■ Exercise inputs ■
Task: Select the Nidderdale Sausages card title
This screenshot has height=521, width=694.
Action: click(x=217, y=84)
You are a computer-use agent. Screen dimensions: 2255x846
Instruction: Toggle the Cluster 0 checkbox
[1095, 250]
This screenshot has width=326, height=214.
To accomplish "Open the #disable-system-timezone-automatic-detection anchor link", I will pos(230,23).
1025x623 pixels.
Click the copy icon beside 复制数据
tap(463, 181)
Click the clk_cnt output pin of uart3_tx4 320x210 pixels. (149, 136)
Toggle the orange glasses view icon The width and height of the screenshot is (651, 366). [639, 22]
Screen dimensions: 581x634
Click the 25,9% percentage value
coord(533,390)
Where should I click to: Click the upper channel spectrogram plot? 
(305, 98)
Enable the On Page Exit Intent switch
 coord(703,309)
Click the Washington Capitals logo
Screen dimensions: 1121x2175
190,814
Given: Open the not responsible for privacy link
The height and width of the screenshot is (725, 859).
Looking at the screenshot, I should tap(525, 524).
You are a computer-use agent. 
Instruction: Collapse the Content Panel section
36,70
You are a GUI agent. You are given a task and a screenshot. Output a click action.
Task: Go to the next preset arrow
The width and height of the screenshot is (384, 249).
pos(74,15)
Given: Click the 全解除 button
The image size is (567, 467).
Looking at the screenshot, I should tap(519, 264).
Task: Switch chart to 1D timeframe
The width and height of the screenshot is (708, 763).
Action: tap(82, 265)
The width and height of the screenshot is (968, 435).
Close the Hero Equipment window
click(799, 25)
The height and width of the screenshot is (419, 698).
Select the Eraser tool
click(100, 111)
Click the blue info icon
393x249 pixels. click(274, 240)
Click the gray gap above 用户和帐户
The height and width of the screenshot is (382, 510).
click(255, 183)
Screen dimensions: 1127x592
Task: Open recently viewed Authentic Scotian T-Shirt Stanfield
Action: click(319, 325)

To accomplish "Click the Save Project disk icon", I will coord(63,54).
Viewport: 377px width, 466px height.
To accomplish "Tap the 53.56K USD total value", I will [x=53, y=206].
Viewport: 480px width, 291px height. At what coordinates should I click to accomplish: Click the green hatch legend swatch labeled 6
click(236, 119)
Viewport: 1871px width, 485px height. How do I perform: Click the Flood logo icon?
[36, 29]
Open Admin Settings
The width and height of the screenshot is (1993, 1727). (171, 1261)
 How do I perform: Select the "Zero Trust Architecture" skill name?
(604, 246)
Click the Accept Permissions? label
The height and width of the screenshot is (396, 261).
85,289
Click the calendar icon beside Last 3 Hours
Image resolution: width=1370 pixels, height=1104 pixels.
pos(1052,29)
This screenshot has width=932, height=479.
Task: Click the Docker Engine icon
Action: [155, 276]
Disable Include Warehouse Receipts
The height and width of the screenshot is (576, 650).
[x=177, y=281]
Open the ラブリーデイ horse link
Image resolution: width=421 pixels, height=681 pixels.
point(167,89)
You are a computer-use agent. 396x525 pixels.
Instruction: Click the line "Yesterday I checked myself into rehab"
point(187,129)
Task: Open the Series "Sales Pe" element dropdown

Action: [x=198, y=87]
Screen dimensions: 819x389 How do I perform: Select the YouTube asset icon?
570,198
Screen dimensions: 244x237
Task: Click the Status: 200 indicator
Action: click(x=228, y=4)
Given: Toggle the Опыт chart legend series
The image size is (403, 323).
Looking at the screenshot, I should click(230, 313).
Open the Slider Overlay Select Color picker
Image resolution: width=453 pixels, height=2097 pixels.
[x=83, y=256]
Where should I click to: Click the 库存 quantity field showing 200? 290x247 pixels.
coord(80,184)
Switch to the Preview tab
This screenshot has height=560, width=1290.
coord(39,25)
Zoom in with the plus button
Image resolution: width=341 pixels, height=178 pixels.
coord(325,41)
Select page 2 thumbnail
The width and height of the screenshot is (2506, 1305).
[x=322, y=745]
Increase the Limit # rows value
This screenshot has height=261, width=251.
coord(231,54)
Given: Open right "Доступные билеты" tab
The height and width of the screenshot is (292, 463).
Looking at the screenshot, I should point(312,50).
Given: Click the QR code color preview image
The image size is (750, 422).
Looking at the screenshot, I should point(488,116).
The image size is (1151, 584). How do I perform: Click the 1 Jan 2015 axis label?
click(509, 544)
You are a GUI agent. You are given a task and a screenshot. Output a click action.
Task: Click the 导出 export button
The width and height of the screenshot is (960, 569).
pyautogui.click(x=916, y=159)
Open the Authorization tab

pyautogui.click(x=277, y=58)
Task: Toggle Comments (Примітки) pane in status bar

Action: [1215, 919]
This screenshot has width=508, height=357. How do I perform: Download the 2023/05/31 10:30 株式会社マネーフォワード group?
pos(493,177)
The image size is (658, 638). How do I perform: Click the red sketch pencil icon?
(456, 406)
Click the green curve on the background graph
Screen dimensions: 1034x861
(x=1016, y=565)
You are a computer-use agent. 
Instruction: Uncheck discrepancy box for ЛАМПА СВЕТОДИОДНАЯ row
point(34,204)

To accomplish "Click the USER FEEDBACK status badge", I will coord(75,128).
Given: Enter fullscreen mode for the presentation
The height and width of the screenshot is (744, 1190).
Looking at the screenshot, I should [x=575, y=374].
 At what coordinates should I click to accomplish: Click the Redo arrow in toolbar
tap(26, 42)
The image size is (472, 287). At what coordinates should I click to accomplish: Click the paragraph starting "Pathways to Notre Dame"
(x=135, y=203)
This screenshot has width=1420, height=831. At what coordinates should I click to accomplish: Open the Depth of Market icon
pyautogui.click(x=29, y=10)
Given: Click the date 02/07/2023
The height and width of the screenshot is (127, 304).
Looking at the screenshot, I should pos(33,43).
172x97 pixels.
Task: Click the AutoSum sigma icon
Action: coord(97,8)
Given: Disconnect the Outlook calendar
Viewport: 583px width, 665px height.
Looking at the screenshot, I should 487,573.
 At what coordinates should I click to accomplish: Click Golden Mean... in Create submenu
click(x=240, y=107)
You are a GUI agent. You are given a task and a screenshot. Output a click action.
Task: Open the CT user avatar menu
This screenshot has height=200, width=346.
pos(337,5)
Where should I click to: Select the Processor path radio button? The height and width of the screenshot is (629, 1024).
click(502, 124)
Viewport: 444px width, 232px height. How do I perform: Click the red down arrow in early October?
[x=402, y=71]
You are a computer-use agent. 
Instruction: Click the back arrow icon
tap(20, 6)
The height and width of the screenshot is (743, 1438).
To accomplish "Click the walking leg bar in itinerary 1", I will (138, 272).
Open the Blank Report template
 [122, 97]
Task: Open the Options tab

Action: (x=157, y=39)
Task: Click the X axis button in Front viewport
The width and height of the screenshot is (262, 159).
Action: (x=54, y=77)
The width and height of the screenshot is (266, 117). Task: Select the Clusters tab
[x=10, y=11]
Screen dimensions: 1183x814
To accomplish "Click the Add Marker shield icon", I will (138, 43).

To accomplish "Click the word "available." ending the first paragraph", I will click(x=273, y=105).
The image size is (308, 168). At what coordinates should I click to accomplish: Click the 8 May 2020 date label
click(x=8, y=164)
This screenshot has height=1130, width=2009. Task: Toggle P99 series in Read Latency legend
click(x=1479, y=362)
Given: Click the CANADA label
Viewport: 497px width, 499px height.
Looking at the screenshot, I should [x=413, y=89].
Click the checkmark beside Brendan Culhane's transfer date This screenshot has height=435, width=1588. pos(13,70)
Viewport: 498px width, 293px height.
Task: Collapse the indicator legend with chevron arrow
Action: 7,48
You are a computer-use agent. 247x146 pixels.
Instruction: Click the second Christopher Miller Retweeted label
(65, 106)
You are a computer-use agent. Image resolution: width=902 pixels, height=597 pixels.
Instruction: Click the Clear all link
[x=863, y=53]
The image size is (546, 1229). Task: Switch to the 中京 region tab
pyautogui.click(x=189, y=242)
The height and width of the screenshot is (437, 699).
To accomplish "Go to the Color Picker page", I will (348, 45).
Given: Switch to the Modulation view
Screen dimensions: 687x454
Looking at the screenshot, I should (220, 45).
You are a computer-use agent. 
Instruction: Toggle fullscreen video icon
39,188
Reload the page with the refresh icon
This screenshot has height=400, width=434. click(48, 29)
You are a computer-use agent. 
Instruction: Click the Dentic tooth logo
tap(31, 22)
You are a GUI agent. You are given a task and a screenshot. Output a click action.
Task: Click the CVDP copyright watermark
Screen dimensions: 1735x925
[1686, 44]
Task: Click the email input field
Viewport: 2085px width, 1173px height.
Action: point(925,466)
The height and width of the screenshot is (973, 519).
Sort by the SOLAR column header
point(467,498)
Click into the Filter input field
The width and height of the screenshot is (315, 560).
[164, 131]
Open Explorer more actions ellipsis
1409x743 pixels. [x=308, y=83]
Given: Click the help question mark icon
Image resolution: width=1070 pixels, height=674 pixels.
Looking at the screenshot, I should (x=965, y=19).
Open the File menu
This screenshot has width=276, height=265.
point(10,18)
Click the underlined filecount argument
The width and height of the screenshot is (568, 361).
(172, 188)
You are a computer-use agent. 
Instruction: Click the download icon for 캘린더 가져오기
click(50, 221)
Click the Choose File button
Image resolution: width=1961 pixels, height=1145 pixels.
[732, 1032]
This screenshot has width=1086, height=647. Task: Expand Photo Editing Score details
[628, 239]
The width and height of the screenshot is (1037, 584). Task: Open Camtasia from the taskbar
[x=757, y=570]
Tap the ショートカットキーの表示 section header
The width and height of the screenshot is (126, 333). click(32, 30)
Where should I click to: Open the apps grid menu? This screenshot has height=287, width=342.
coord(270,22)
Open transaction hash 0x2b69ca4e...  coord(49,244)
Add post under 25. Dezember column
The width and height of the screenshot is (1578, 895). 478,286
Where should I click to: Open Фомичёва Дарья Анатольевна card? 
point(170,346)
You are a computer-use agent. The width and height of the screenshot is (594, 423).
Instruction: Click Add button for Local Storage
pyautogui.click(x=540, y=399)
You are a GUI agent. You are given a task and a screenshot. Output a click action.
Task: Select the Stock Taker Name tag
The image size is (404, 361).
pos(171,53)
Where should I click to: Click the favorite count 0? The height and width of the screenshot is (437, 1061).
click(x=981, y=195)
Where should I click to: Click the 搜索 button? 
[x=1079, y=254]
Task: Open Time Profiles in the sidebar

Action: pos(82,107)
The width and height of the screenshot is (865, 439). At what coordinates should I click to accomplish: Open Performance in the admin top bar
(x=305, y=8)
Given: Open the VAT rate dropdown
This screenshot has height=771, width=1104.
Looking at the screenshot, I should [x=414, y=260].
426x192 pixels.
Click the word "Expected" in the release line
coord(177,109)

■ What you have to do ■
Lay out the lines between the one containing "I will coord(63,54)." and the one containing "will [x=53, y=206].", inclusive, as a numbered list, omitting any blank lines.

■ Answer to the task ■
1. To accomplish "Click the Save Project disk icon", I will coord(63,54).
2. Viewport: 377px width, 466px height.
3. To accomplish "Tap the 53.56K USD total value", I will [x=53, y=206].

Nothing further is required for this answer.